Exercise data START
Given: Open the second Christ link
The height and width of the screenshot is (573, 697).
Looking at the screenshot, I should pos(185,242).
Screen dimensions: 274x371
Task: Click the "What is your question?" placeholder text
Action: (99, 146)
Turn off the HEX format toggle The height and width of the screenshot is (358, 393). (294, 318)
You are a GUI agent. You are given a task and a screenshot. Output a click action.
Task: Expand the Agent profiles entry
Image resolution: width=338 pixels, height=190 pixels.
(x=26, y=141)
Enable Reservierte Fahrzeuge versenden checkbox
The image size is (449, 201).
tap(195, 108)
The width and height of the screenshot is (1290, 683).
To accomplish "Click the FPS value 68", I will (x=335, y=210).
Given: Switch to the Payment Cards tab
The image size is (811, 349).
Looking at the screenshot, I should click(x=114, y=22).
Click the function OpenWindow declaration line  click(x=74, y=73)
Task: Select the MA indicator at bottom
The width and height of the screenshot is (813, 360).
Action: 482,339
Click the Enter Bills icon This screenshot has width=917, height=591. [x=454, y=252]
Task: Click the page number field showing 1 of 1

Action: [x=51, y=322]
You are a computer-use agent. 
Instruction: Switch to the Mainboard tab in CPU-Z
Exercise data END
• Problem description: Reply with nothing except the number of lines in the records that include the word "Switch".

• Solution to the problem: 2